_What you are asked to do_: Scan the records for "Expo" and copy each line that contains it.
╔══
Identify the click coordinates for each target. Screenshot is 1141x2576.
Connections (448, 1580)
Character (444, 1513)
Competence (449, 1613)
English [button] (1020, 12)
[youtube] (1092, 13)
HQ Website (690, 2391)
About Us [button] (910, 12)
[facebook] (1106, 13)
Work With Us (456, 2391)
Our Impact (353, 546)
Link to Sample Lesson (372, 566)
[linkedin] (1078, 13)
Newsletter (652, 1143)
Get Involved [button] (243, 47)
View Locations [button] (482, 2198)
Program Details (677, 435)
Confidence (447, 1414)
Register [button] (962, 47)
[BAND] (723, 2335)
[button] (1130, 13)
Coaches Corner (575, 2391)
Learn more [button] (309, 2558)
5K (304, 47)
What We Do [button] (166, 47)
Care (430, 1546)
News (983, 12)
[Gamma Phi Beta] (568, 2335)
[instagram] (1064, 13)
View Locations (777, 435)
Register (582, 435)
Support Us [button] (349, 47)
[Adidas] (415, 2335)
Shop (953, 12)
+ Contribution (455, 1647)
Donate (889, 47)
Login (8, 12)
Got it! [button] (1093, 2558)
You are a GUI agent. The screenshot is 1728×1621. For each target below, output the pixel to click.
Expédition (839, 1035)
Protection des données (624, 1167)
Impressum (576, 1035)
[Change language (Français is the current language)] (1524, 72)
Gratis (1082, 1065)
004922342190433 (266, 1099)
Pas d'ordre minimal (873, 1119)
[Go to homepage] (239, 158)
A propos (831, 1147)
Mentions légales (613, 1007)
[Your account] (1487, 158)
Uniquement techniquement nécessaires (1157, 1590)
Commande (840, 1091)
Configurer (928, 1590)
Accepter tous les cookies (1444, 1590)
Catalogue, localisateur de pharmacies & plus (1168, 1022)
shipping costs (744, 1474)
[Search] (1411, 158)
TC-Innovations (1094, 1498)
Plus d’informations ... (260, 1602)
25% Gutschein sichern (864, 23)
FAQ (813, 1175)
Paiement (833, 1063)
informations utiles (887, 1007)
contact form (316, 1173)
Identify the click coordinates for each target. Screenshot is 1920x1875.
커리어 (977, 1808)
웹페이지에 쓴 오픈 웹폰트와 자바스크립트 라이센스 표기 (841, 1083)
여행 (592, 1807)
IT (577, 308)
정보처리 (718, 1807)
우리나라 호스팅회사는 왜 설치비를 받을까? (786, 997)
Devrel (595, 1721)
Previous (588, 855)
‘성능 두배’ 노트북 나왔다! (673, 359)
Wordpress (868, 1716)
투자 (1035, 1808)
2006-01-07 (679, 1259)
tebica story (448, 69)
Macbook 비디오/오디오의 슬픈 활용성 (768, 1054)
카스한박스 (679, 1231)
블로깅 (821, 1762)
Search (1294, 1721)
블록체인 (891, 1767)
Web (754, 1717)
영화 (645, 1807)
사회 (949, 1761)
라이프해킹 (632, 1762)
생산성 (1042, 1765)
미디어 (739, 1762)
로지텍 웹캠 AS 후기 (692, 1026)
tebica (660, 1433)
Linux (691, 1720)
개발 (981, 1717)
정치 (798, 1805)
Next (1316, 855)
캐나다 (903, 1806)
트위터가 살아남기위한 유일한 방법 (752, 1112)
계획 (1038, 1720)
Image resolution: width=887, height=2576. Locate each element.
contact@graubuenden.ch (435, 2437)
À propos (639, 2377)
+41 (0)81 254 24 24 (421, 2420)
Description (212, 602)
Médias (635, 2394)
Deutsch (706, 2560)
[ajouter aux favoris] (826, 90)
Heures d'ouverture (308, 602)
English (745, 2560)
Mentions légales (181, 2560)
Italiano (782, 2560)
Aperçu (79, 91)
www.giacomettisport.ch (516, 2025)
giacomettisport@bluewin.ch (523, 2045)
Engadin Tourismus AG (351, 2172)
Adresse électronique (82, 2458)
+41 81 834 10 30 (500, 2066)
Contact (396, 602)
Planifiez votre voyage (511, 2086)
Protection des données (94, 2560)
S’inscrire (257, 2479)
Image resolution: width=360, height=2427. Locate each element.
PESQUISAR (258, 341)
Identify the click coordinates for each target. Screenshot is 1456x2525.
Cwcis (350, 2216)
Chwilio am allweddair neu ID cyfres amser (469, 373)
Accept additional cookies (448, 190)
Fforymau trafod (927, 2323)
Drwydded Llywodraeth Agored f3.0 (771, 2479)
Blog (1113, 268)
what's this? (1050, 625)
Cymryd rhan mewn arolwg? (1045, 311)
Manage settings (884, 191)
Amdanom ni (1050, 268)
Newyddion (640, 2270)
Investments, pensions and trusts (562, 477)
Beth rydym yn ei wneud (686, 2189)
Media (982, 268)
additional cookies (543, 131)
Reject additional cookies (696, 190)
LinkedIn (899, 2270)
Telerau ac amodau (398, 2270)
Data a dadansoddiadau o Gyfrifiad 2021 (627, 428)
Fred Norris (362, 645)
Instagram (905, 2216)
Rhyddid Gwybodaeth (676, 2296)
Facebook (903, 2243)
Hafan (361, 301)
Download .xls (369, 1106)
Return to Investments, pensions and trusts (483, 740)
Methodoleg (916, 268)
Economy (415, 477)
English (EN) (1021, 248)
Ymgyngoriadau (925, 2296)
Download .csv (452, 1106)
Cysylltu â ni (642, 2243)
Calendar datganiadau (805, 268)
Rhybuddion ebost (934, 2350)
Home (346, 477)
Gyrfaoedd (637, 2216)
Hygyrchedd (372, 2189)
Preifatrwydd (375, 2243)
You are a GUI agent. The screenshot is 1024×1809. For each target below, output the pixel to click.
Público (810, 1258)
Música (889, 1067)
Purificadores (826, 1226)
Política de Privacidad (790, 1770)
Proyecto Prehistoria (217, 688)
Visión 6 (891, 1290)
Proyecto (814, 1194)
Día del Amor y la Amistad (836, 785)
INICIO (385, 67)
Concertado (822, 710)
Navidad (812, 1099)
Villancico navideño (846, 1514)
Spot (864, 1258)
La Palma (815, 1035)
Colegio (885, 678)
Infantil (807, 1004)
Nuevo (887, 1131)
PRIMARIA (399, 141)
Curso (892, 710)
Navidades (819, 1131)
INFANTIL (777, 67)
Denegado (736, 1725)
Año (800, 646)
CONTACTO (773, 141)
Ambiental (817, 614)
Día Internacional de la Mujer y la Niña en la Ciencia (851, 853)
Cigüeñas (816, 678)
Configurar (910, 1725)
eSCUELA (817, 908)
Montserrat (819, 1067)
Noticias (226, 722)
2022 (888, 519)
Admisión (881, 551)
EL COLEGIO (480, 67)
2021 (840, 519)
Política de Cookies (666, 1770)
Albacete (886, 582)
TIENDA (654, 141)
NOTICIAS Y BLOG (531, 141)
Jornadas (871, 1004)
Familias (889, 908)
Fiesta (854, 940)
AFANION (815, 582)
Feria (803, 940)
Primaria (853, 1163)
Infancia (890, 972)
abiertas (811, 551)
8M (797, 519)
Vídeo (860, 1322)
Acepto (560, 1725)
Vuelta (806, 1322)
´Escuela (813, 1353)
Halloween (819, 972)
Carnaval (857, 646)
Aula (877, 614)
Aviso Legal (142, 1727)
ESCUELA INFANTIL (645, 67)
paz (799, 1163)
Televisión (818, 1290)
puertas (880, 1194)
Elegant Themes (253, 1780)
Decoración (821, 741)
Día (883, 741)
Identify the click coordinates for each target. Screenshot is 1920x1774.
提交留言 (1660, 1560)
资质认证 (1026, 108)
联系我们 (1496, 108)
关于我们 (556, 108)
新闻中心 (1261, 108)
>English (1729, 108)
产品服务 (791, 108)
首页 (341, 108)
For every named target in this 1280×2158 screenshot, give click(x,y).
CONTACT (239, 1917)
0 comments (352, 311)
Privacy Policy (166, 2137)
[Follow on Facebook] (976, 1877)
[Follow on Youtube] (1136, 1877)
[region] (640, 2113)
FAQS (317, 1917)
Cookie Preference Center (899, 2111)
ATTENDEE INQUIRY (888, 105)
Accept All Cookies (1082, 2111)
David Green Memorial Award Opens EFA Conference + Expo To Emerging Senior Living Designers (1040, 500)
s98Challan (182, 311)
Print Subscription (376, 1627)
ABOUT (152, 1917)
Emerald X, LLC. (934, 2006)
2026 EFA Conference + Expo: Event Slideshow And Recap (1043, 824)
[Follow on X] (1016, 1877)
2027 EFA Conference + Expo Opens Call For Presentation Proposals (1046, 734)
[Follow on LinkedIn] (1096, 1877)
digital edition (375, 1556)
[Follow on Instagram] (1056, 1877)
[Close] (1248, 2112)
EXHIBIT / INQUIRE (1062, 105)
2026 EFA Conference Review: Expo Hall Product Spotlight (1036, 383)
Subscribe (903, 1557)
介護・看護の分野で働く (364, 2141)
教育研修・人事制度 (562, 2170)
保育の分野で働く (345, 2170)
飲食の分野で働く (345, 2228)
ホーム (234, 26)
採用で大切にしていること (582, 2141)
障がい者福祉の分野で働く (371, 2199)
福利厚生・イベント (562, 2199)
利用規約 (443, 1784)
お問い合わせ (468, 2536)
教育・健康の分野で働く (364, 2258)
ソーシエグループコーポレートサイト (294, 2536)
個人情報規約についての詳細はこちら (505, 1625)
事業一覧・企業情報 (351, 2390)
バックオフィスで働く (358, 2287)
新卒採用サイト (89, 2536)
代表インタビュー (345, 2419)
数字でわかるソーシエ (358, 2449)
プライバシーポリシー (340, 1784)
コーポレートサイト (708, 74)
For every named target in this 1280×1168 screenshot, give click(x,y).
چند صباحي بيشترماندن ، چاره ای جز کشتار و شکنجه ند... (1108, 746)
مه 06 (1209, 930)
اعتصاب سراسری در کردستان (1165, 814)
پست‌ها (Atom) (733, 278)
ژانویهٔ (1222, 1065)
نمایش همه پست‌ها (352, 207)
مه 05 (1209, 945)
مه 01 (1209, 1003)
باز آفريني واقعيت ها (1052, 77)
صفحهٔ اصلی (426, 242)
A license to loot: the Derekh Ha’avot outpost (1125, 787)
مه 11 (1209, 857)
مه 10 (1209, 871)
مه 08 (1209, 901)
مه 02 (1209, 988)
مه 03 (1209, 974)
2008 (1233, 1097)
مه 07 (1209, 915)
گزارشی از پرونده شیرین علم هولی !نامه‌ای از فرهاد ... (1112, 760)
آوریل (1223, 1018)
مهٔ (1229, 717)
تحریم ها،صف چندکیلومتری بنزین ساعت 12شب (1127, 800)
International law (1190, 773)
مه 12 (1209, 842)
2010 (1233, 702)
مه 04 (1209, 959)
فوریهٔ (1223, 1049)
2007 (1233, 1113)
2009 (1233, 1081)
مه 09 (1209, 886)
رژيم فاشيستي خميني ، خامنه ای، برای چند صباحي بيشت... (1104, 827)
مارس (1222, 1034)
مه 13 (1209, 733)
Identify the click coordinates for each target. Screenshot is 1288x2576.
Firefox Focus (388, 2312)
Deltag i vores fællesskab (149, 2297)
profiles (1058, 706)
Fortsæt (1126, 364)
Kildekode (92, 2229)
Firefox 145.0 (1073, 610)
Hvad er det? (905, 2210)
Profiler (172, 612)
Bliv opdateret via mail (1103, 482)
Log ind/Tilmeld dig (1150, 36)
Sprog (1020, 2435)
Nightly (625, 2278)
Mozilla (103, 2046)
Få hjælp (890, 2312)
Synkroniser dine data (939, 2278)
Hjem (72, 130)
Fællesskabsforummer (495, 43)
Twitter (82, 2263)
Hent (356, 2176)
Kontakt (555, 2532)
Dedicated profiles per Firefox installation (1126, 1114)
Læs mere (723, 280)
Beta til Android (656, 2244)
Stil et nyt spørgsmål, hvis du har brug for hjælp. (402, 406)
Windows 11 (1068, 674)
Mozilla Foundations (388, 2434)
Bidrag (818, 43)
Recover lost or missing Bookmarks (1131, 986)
╚══
_Answer to the exercise_:
David Green Memorial Award Opens EFA Conference + Expo To Emerging Senior Living Designers (1040, 500)
2026 EFA Conference + Expo: Event Slideshow And Recap (1043, 824)
2027 EFA Conference + Expo Opens Call For Presentation Proposals (1046, 734)
2026 EFA Conference Review: Expo Hall Product Spotlight (1036, 383)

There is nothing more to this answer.